Theorem: $a_1+⋯+ a_{n-i} + a_{n-i+1} + ... + a_n = (a_1+⋯+ a_{n-i}) + (a_{n-i+1} + ... + a_n)$
Proof: We will prove this by induction on $i$. For $i=1$, the theorem becomes $a_1+a_2+⋯+a_n = (a_1+⋯+ a_{n-1}) + a_n$, and this is trivially true according to our convention.

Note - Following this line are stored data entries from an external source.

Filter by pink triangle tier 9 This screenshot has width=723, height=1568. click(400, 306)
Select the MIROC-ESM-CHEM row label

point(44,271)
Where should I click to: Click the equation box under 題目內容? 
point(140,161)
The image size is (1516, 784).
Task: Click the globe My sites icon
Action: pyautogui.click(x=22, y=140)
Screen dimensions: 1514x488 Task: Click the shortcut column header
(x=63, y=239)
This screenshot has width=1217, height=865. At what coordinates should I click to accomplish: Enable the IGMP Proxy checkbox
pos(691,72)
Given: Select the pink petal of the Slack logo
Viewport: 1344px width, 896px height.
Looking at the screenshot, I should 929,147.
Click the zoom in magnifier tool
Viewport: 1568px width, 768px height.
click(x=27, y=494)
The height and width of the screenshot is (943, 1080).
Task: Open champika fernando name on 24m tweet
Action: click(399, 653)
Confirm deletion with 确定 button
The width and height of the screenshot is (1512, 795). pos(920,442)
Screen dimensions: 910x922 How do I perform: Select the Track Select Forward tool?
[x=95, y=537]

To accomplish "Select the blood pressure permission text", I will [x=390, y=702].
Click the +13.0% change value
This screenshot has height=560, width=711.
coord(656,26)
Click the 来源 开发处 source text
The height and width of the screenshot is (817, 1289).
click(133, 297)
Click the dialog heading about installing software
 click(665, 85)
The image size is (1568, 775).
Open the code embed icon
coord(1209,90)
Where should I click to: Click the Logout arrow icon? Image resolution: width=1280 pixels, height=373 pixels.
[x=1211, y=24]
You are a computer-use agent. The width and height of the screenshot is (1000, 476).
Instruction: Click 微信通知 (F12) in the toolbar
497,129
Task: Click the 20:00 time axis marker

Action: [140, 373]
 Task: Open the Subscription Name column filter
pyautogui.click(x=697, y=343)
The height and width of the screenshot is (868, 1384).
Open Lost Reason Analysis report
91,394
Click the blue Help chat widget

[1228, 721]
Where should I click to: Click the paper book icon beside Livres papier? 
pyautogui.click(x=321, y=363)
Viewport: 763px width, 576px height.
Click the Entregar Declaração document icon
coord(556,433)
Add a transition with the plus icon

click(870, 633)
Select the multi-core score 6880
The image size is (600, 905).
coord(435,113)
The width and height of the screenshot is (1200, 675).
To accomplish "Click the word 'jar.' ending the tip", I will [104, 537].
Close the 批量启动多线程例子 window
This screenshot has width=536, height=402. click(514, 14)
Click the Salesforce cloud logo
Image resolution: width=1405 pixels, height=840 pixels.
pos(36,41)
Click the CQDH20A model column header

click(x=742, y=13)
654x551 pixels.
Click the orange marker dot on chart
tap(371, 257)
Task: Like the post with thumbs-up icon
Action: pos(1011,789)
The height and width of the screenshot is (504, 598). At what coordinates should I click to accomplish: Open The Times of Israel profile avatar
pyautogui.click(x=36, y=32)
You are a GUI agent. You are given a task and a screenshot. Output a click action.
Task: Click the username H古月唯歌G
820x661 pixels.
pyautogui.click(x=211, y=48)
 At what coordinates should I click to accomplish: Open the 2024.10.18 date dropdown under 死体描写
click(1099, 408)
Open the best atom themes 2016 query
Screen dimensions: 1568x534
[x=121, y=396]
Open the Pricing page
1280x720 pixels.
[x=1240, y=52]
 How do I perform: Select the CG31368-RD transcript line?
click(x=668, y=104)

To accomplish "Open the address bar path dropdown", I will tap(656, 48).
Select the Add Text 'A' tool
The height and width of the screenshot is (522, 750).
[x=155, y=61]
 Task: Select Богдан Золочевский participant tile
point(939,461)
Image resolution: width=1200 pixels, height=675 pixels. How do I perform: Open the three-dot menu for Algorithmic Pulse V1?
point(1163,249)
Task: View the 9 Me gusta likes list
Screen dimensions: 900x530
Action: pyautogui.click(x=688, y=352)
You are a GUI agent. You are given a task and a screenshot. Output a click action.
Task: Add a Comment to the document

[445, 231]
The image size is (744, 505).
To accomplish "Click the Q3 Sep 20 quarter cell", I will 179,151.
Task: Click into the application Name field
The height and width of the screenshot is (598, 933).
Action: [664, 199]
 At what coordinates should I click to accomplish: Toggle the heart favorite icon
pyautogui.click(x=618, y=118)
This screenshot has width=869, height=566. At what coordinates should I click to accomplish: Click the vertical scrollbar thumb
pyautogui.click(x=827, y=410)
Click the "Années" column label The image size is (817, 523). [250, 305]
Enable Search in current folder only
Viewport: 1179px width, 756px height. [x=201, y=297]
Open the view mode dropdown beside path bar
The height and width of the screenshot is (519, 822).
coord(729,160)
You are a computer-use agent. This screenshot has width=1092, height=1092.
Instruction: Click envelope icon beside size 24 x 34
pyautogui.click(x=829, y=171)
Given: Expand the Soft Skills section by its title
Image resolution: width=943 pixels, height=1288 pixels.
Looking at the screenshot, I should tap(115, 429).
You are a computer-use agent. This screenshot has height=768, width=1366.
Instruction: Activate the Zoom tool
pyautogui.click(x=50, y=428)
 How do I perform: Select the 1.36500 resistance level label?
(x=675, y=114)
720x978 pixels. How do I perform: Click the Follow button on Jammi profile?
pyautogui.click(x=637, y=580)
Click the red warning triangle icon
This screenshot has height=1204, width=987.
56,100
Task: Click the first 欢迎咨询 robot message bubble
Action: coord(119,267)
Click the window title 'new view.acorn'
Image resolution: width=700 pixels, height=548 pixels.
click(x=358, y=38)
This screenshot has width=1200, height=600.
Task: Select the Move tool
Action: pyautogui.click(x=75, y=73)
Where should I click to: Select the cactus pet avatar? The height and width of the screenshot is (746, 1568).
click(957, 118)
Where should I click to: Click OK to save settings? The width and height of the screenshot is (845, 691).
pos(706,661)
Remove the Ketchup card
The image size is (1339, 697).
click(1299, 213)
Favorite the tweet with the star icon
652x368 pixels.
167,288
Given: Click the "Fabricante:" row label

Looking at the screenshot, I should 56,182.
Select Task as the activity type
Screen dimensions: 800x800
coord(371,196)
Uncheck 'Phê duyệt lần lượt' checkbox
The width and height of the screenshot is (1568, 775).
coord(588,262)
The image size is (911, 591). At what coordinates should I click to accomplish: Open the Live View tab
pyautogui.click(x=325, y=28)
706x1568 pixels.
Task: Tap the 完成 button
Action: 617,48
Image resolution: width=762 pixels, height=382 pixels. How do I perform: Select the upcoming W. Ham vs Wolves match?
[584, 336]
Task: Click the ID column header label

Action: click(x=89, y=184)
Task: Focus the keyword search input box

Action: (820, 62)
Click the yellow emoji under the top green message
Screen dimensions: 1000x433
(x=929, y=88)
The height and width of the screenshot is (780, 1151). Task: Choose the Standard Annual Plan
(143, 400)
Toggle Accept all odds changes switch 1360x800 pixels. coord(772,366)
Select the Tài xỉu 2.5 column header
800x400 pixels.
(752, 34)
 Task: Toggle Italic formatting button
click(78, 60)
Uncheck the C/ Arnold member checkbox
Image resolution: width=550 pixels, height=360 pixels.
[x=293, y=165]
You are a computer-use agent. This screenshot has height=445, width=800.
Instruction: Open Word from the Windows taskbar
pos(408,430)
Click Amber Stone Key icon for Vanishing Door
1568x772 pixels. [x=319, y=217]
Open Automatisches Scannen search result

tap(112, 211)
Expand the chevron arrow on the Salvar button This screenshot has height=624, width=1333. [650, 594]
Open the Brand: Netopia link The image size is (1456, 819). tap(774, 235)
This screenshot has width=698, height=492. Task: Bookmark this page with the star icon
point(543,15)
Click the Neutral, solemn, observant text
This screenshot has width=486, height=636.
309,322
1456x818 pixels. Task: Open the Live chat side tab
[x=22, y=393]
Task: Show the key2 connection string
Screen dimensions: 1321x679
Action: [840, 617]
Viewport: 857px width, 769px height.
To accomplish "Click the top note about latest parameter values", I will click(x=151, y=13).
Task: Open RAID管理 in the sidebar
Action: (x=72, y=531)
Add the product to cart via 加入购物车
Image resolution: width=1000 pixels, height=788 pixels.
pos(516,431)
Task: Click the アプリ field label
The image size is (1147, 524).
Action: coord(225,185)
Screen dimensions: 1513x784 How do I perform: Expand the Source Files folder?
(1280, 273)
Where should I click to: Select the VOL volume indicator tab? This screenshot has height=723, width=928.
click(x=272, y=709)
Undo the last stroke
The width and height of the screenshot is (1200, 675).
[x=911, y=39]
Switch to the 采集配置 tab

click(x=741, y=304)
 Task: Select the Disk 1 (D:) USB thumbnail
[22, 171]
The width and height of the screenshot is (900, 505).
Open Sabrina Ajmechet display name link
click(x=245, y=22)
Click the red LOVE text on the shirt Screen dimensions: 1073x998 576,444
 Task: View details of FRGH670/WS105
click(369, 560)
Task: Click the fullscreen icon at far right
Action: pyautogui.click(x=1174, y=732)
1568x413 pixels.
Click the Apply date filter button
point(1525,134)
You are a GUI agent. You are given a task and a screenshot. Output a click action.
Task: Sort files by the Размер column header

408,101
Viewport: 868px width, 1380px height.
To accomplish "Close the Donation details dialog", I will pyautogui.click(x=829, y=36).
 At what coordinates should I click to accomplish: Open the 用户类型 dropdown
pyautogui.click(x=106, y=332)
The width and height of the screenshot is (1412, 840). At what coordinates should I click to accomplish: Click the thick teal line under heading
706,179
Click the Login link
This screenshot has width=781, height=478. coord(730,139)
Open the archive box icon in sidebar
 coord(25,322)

Assume that the theorem is true for $i=k$, i.e. $$a_1+⋯+ a_{n-k} + a_{n-k+1} + ... + a_n = (a_1+⋯+ a_{n-k}) + (a_{n-k+1} + ... + a_n)$$ For $i=k+1$, we have $a_1+⋯+ a_{n-(k+1)} + a_{n-(k+1)+1} + ... + a_n$ $=a_1+⋯+ a_{n-k-1} + a_{n-k} + ... + a_n$ $=(a_1+⋯+ a_{n-k-1} + a_{n-k}) + (a_{n-k+1}+... + a_n)\text{ [By induction hypothesis] }$ $=(a_1+⋯+ a_{n-k-1}) + a_{n-k} + (a_{n-k+1}+... + a_n)$ $=(a_1+⋯+ a_{n-k-1}) + (a_{n-k} + (a_{n-k+1}+... + a_n))\text{ [By Lemma] }$ $=(a_1+⋯+ a_{n-k-1}) + (a_{n-k} + a_{n-k+1}+... + a_n)\text{ [By Lemma] }$ $=(a_1+⋯+ a_{n-(k+1)}) + (a_{n-(k+1)+1}+... + a_n)$
Thus the theorem is true for $i=k+1$. This completes the proof.
HINT
One method is to do this in two steps.
I'll use your convention that + is left-associative:
$$a_1+a_2+⋯+a_n=(⋯((a_1+a_2)+a_3)⋯)+a_n) \tag{*}$$
And of course we have the basic (ungeneralized) associativity of +:
$$(a+b)+c = a + (b + c) \tag{**}$$
First, use induction on $n$ to prove:
Lemma
$$a_1+(a_2+⋯+a_n)=a_1+a_2+⋯+a_n$$
Proof:
Base: Trivial
Step:
$$a_1+(a_2+a_3+...+a_k + a_{k+1}) \overset{(*)}{=}$$
$$a_1+((((...((a_2+a_3)+...+a_k)+a_{k+1}) \overset{(**)}{=}$$
$$(a_1+(((...((a_2+a_3)+...+a_k)+a_{k+1} \overset{(*)}{=}$$
$$(a_1+(a_2+a_3+...+a_k))+a_{k+1} \overset{(I.H)}{=}$$
$$(a_1+a_2+a_3+...+a_k)+a_{k+1}) \overset{(*)}{=}$$
$$(((...(((a_1+a_2)+a_3)+...+a_k)+a_{k+1} \overset{(*)}{=}$$
$$a_1+a_2+a_3+...+a_k+a_{k+1} $$
Then, use induction on $i$ (where during the step you'll use the above Lemma) to prove:
Theorem
$$a_1+⋯+ a_{n-i} + a_{n-i+1} + ... + a_n = (a_1+⋯+ a_{n-i}) + (a_{n-i+1} + ... + a_n)$$
This Theorem is equivalent to what you are trying to prove .. it just reindexes things a bit so it lends itself better for an inductive proof
I'll leave working out the details to you, but with this set-up it's not hard.
Good luck!